Unbedarfte Beobachter hätten fast auf die Idee kommen können, dass der Hamburger Traditionsclub gerade ein großes Ziel erreicht habe. "Wir wissen, was das den Fans bedeutet", betonte HSV-Sportchef Jonas Boldt.
Fortuna Düsseldorf noch immer klar im Vorteil
Blickt man allerdings ohne Derby-Emotionen ganz nüchtern auf die Tabelle, dann muss man feststellen: Die Lage im Fernduell mit dem Tabellendritten Fortuna Düsseldorf hat sich nicht verbessert. Auch die Rheinländer gewannen am Freitag - mit 3:1 gegen Nürnberg.

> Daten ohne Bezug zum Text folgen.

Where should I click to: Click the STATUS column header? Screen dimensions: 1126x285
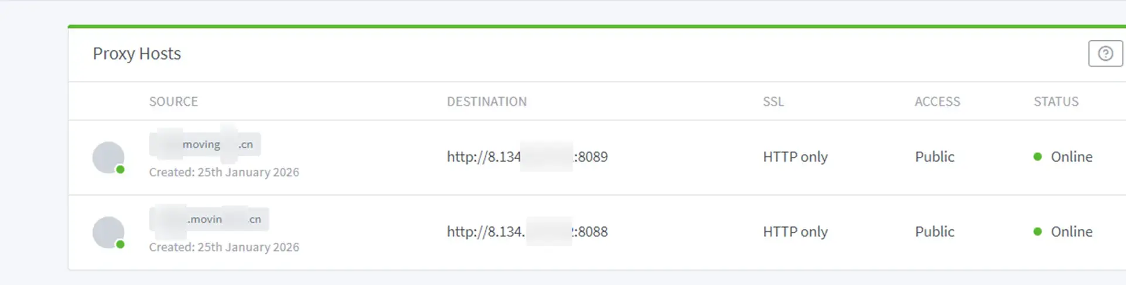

Zwei Spieltage vor dem Ende liegt der HSV vier Zähler zurück und hat die deutlich schlechtere Tordifferenz. Er muss seine letzten beiden Partien gewinnen und hoffen, dass Düsseldorf maximal nur noch einen Zähler holt – dann wären die Hamburger doch noch in der Relegation. "Das wird schon schwer. Aber die Hoffnung stirbt zuletzt", sagte Glatzel.
"Wir können es nicht beeinflussen. Es ist scheiße, so hoffen zu müssen", unterstrich Mittelfeldspieler Jonas Meffert: "Irgendwo sind wir ja auch selbst schuld und es liegt halt nicht mehr in unserer Hand." Damit traf er einen wunden Punkt.

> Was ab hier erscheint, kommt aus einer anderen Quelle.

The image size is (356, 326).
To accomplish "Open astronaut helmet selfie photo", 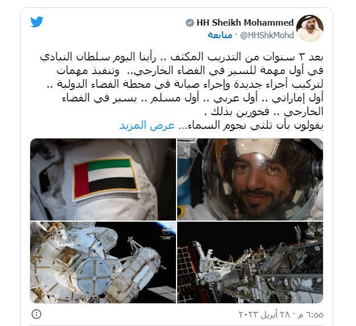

Baumgart knöpft sich Kritiker und Schiedsrichter vor
Der HSV hat sich selbst in diese schwierige Lage manövriert – und die Aussicht auf das abermalige Verpassen des Aufstiegs sowie die aufkommende Kritik in den vergangenen Wochen haben vor allem Trainer Baumgart zugesetzt. Das konnte er nach dem Abpfiff nicht mehr verbergen.
Er lieferte sich auf der Pressekonferenz einen verbalen Schlagabtausch mit seinem Gegenüber Fabian Hürzeler – und knöpfte sich in den Interviews nach dem Spiel jeden vor, dem er etwas mitteilen wollte.
Die externen Kritiker? "Ich weiß, was ich kann, und da brauche ich keinen von außen. Die können erzählen, was sie wollen. Ich bin der Richtige an der richtigen Stelle. Und alle anderen können mich mal da, wo ich noch schöner bin.“
Die Schiedsrichter? "Ganz ehrlich: Die gehen mir auf den Sack. Und das meine ich auch genau so." Die zwei nicht gegebenen Treffer von Schiedsrichter Matthias Jöllenbeck wären das große Derby-Thema gewesen, hätte Glatzel nicht den Siegtreffer geköpft. Wobei eigentlich nur das erste Tor diskussionswürdig war, beim zweiten war das Foul von Lukasz Poreba an St. Paulis Keeper Nikola Vasilj eindeutig zu sehen.
"Haben zu viel liegenlassen"
Doch da der HSV gewann und die Saison noch nicht abhaken muss, kochte die Debatte nicht komplett über. Und Baumgart fand auch noch ein paar selbstkritische Worte. "Über die Saison weg haben wir zu viel liegengelassen. Das müssen wir auch nicht schönreden."